Calottes râpées. Le courant océanique circumpolaire antarctique pourrait perdre en intensité à cause de la fonte des glaces de l’Antarctique, révèle une nouvelle étude. Au risque d’accentuer la variabilité du climat.
Les calottes glaciaires fondent à vue d’œil, les scientifiques l’ont démontré à maintes reprises. Ce que l’on ne savait pas encore, c’est que lorsque celle de l’Antarctique se désagrège, elle relargue de l’eau douce qui risque de modifier le courant le plus important de la planète : le courant circumpolaire antarctique – les courants marins sont des mouvements continus de l’eau dirigés par la gravité, le vent et la densité de l’eau.

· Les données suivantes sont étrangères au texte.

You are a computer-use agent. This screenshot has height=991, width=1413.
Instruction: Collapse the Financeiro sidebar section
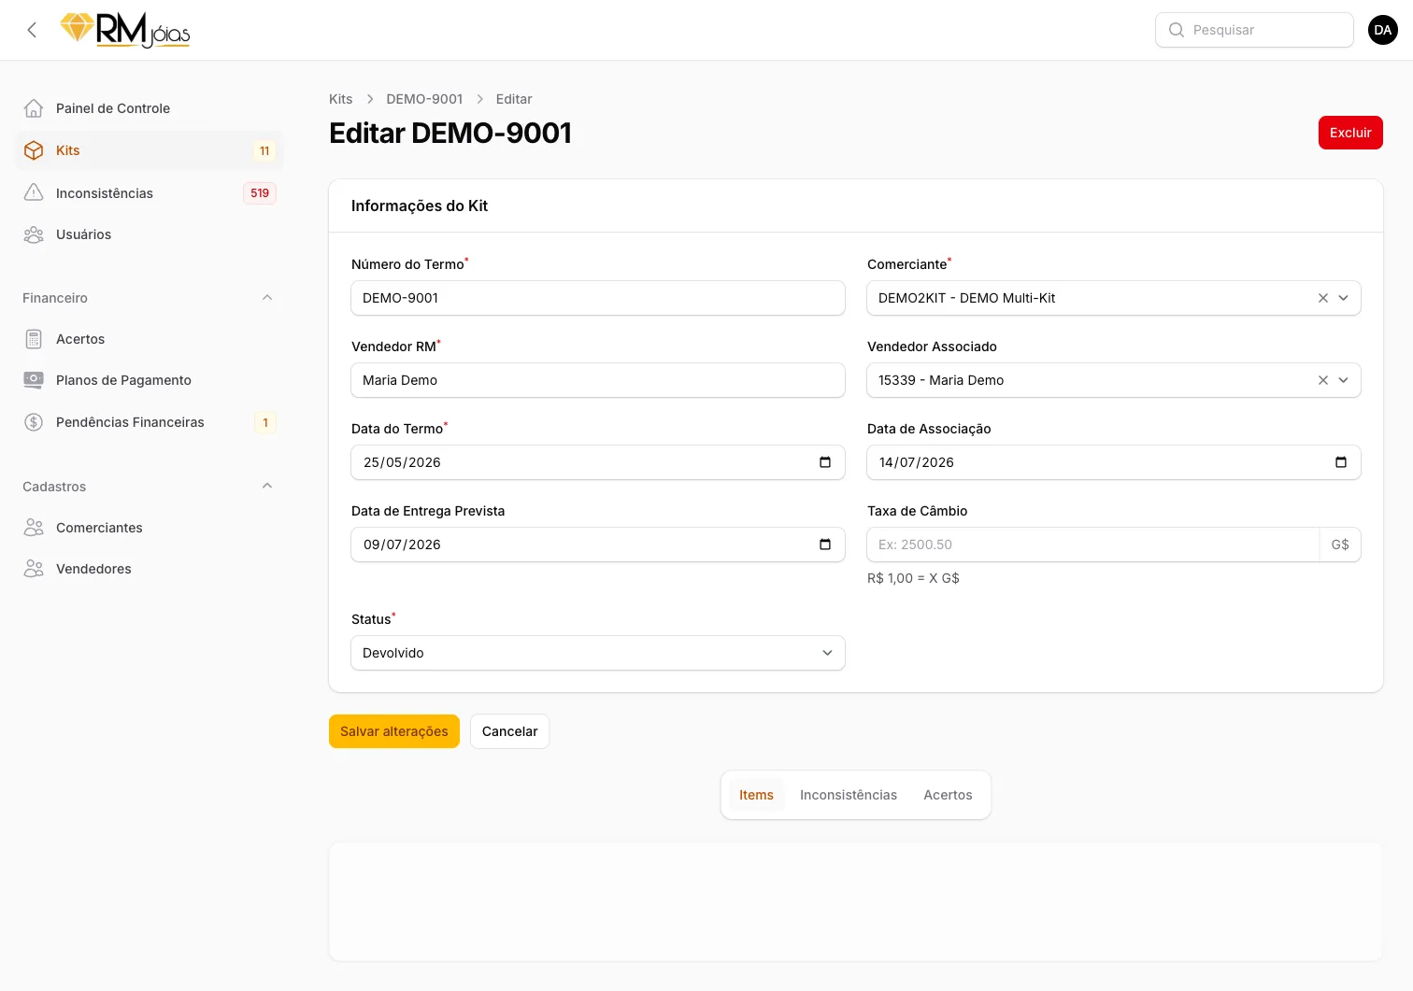coord(267,298)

Celui-ci est cinq fois plus puissant que le célèbre Gulf Stream, ce courant de l’Atlantique qui régule les températures de la planète, et cent fois plus que le fleuve Amazone. Il joue un rôle indispensable dans la régulation du climat : il déplace d’immenses colonnes d’eau à travers tous les océans et les connecte entre eux en agissant comme un «tapis roulant océanique», explique Bishakhdatta Gayen, scientifique à l’université de Melbourne et coauteur de l’étude parue sur le sujet ce lundi dans la revue scientifique Environmental research letters.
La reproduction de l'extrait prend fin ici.